### Given task:
Write out the listing verbatim from the line with "Task: Click autorange" to the line with "Looking at the screenshot, I should [828, 66].", including both of those lines.

[Records from a data source]

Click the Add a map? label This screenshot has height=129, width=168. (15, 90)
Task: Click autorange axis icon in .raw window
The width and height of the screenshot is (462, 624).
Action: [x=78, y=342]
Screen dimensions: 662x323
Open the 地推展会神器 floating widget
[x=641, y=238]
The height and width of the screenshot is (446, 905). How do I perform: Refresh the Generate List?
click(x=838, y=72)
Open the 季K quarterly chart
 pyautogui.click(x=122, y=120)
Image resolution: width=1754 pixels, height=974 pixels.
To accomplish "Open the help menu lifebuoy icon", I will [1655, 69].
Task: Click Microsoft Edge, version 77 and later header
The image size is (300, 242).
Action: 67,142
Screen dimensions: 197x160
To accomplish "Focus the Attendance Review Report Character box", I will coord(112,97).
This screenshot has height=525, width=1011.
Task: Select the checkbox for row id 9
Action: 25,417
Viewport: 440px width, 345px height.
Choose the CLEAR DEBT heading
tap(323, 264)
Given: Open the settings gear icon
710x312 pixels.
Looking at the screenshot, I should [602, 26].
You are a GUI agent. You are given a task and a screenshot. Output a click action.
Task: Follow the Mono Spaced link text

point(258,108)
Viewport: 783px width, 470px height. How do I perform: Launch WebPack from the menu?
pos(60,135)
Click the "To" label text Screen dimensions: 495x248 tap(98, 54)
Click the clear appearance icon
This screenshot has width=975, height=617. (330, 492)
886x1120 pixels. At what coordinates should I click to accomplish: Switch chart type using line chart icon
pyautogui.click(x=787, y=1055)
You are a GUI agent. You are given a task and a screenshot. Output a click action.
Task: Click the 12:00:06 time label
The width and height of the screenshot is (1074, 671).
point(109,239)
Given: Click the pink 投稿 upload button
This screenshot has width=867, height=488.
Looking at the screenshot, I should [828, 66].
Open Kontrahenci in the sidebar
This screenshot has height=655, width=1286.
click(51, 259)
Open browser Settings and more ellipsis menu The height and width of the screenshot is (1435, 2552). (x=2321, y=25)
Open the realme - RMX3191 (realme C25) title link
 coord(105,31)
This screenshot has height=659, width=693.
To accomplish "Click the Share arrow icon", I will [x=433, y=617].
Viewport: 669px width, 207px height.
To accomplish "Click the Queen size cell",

### Final result:
Task: Click autorange axis icon in .raw window
The width and height of the screenshot is (462, 624).
Action: [x=78, y=342]
Screen dimensions: 662x323
Open the 地推展会神器 floating widget
[x=641, y=238]
The height and width of the screenshot is (446, 905). How do I perform: Refresh the Generate List?
click(x=838, y=72)
Open the 季K quarterly chart
 pyautogui.click(x=122, y=120)
Image resolution: width=1754 pixels, height=974 pixels.
To accomplish "Open the help menu lifebuoy icon", I will [1655, 69].
Task: Click Microsoft Edge, version 77 and later header
The image size is (300, 242).
Action: 67,142
Screen dimensions: 197x160
To accomplish "Focus the Attendance Review Report Character box", I will coord(112,97).
This screenshot has height=525, width=1011.
Task: Select the checkbox for row id 9
Action: 25,417
Viewport: 440px width, 345px height.
Choose the CLEAR DEBT heading
tap(323, 264)
Given: Open the settings gear icon
710x312 pixels.
Looking at the screenshot, I should [602, 26].
You are a GUI agent. You are given a task and a screenshot. Output a click action.
Task: Follow the Mono Spaced link text

point(258,108)
Viewport: 783px width, 470px height. How do I perform: Launch WebPack from the menu?
pos(60,135)
Click the "To" label text Screen dimensions: 495x248 tap(98, 54)
Click the clear appearance icon
This screenshot has width=975, height=617. (330, 492)
886x1120 pixels. At what coordinates should I click to accomplish: Switch chart type using line chart icon
pyautogui.click(x=787, y=1055)
You are a GUI agent. You are given a task and a screenshot. Output a click action.
Task: Click the 12:00:06 time label
The width and height of the screenshot is (1074, 671).
point(109,239)
Given: Click the pink 投稿 upload button
This screenshot has width=867, height=488.
Looking at the screenshot, I should [828, 66].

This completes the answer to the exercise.